Are Your Characters Despicable?

I requested reviews for my novel Sycophants, published late last year on Amazon, so it’s time to take some flak. Overall, the reviews aren’t bad, and much of the criticism is couched in compliments. Almost everyone thinks the writing is solid, the dialogue is snappy, and the story flows reasonably well. It’s the characters that seem to give critics heartburn. I meant to make them reasonably flawed, like real people. So how did some of them, even ones I don’t think are so bad myself, turn out downright despicable to more than a few readers?

The novel poses some questions about the nature of friendship. Can a relationship possibly be healthy if one of the participants possesses most of the charisma and power, possibly encouraging something that borders on hero worship?
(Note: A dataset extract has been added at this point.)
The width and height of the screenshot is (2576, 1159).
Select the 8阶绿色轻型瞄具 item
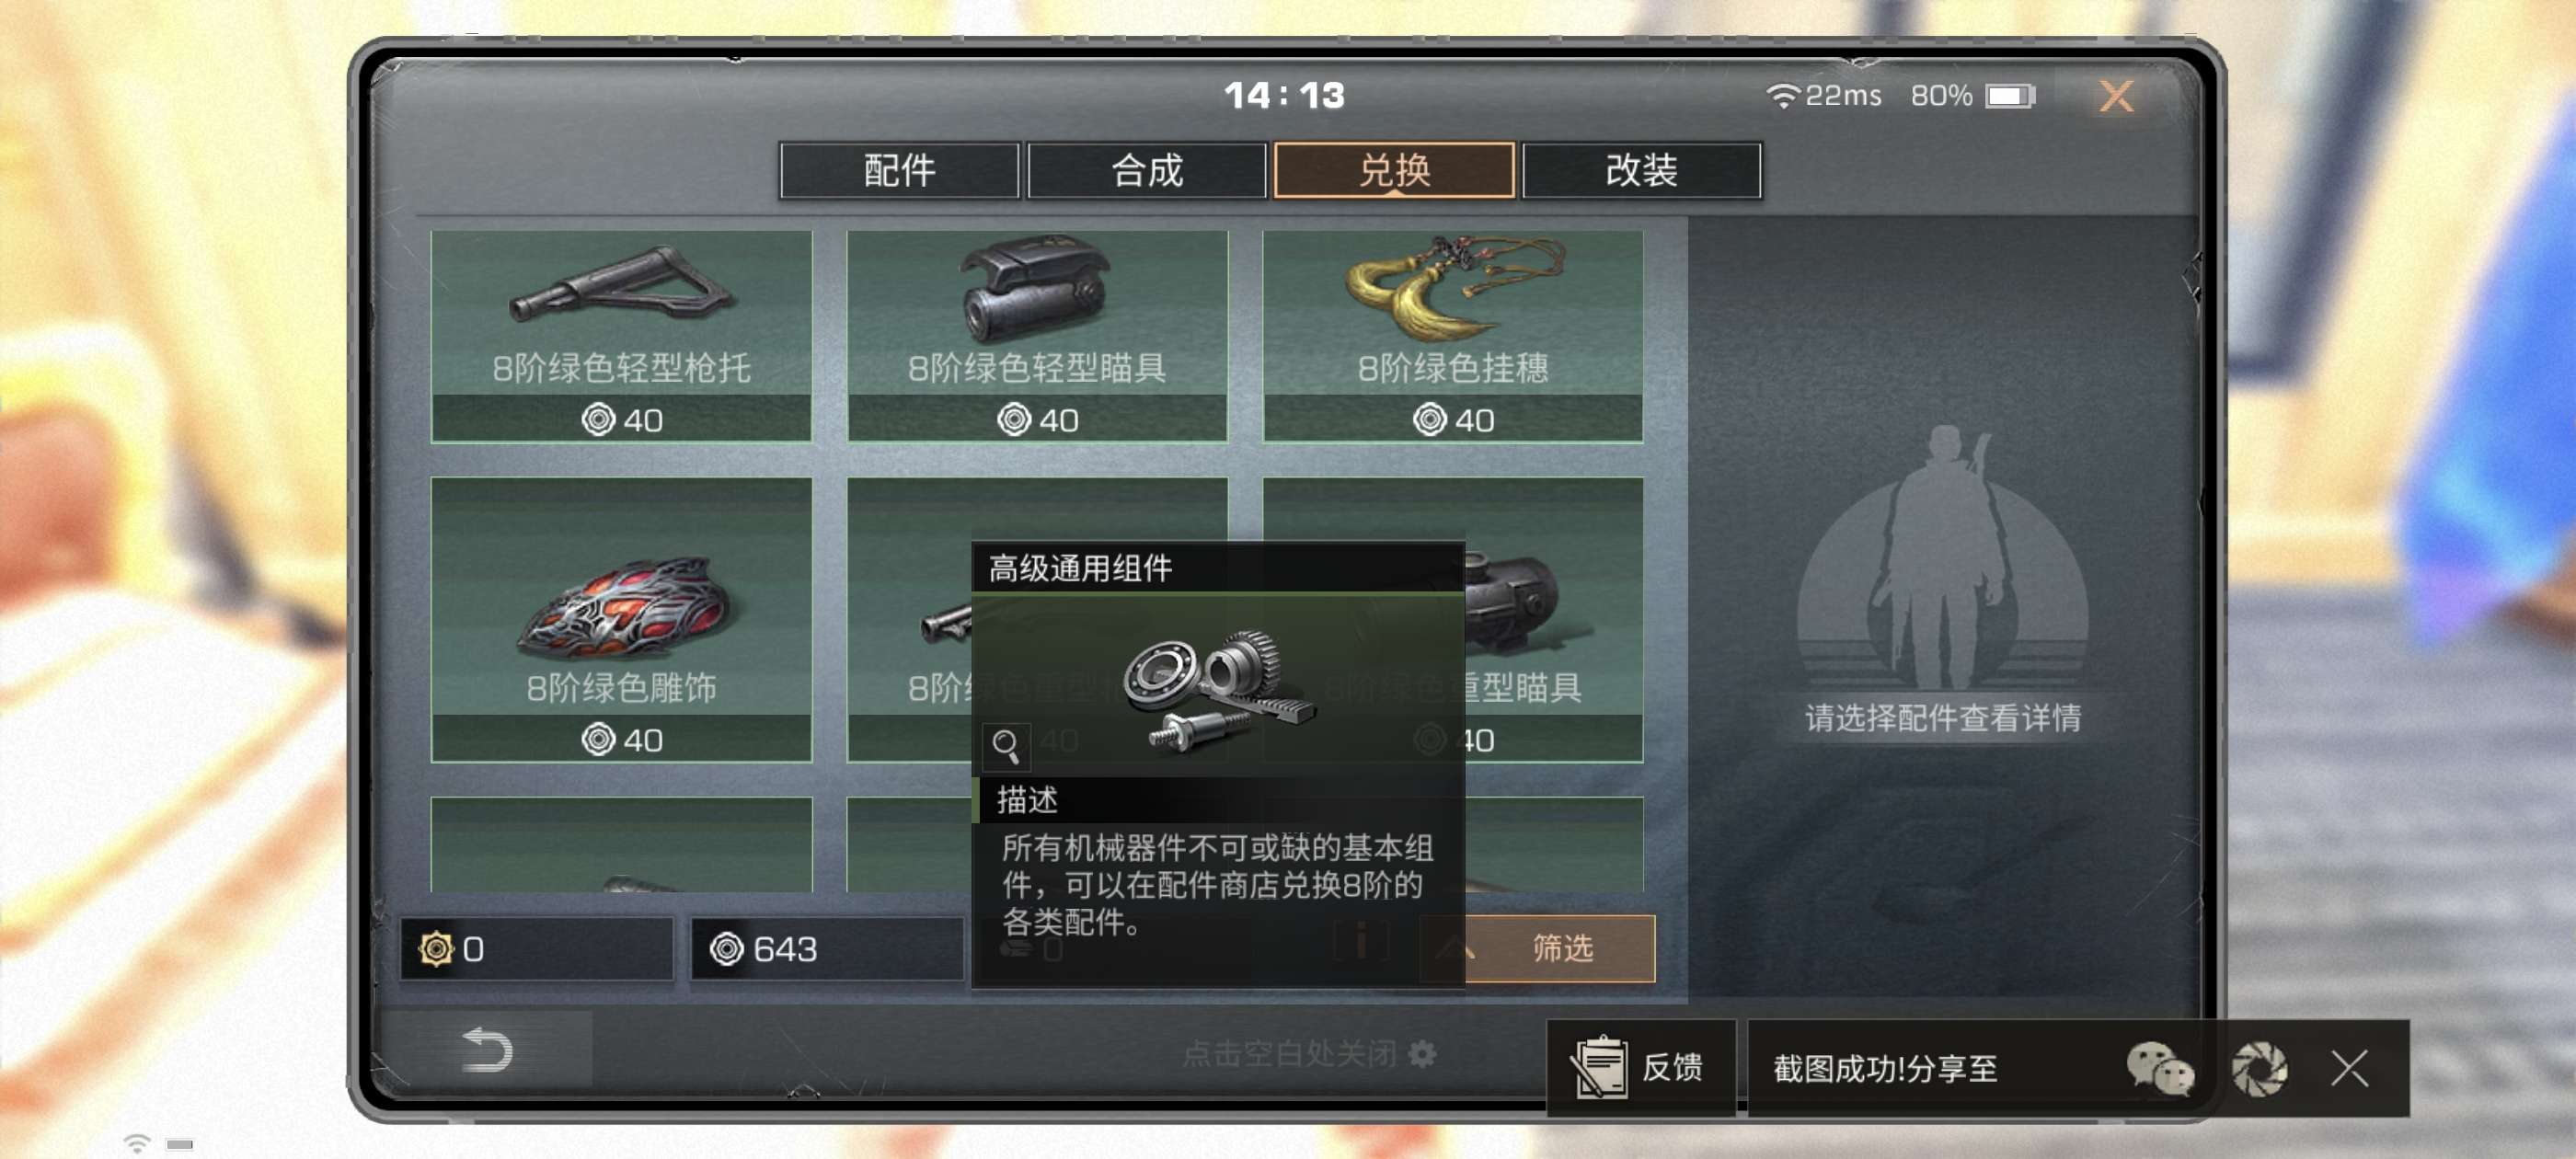(x=1037, y=336)
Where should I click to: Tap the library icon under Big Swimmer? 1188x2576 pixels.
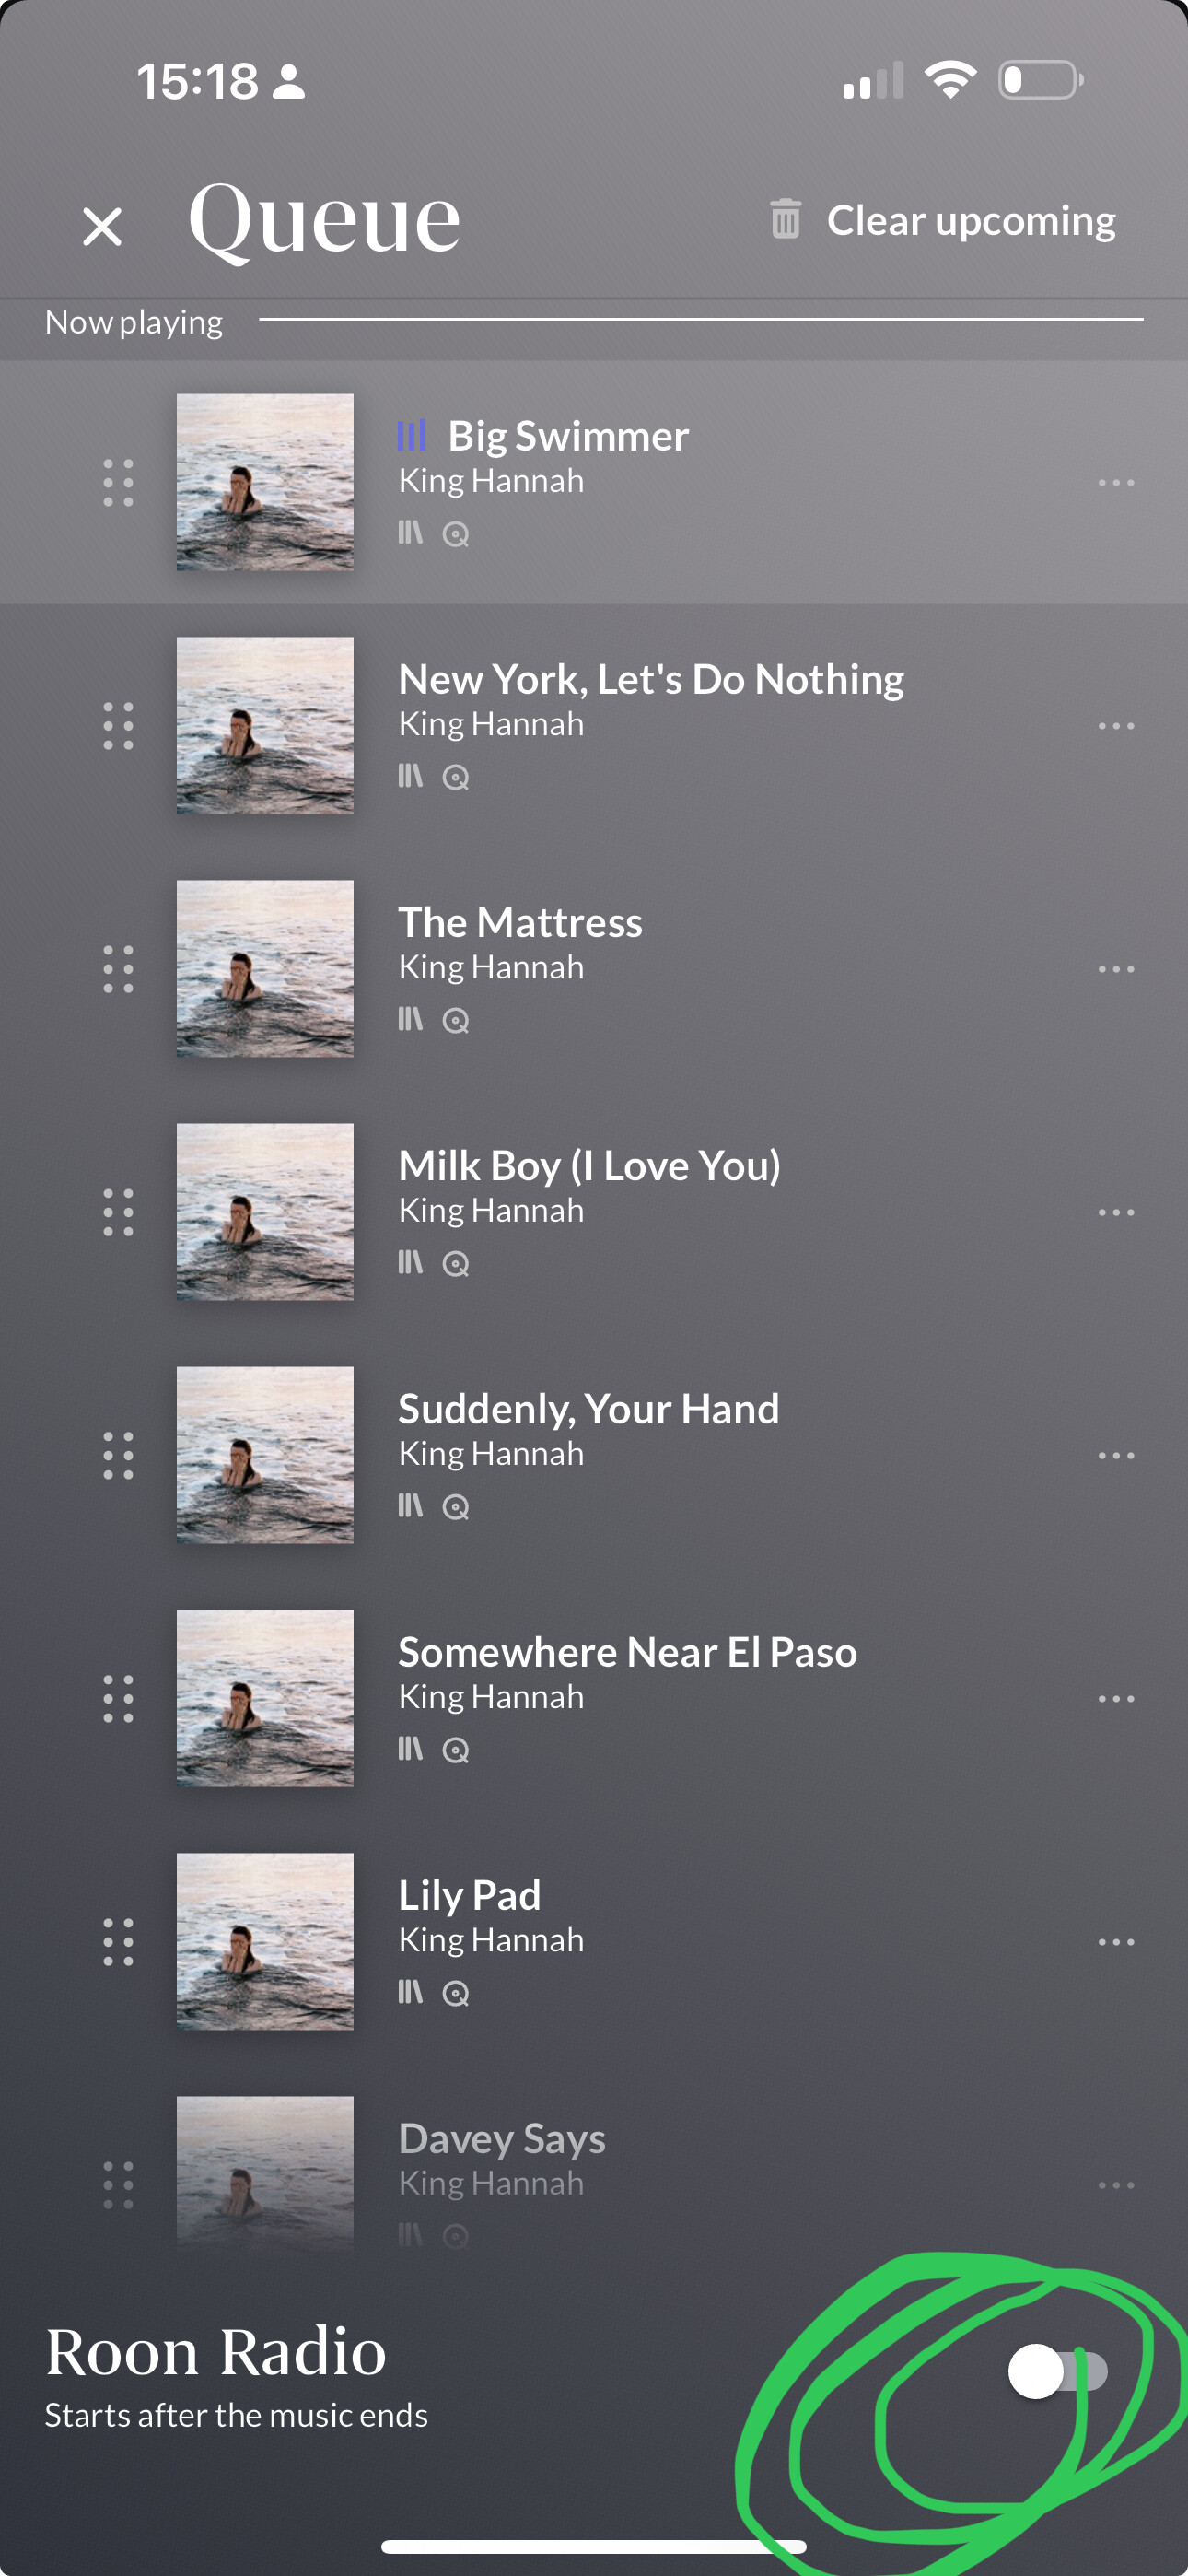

In Sycophants, there is a basic imbalance between the co-heroines, Imogene and Sara. They are former college roommates (as depicted in my 2007 novel, The Rock Star’s Homecoming) who team up years later for a movie-making venture. They pick up where they left off at school, with Sara the leader and Imogene the follower.

In their new situation, Sara is the boss of a production company with headquarters in New York City. Imogene has been hired not for any particular qualifications, but because they are old friends. Imogene jumps at the opportunity, having become disenchanted with the mostly clerical jobs she has held in the publishing industry. Her marriage to a young lawyer, also an unequal partnership,  is on the rocks. Somewhat naive and unprepared,  Imogene finds herself scrambling to gain a foothold in the high-powered company. She does manage to benefit from her business association with Sara, as she earns a decent salary, plays at being a publicist, and works toward acquiring some credits as a screenwriter. But there’s no way she can catch up to her friend.

It isn’t that Sara is the worst boss in the world. In fact, she is fairly generous in putting up with Imogene’s early miscues, for which another supervisor advocates firing her on the spot. Still, the super-busy Sara blows hot and cold. One moment she might chide Imogene for overstepping her authority; in the next breath, she might exhort her to develop more of a backbone. There are limits to how much Sara can prod Imogene toward success; the neophyte will have to do that herself.

I never intended Sara to be “despicable,” although she does tend to collect “sycophants” through the force of her personality. Her older brother Jake, a fading rock star, is the one who uses that word to describe his sister’s  relationships. He’s offended when Sara proposes to salvage his career by putting him in a movie, although his grumbling doesn’t prevent him from accepting her help.

Not every reader finds this friendship weird or the characters totally unlikable. Some comments fell along the lines of “flawed, not perfect, just as in real life.” Some thought the chemistry between Sara and Imogene had potential. Others felt the need to refer to the “friends” in quotes. To paraphrase one reader, “These people might be realistic, but I’m glad I don’t know them!” They are pegged as users, especially Sara. “Friendship to her is a one-way street,” another reader says, adding that Imogene is too much of a wimp to avoid being her prime victim. Why, these critics demand, can’t Imogene learn to stand up for herself, benefit from experience, and take responsibility? (I had hoped the story demonstrated her doing more of those things as time passed).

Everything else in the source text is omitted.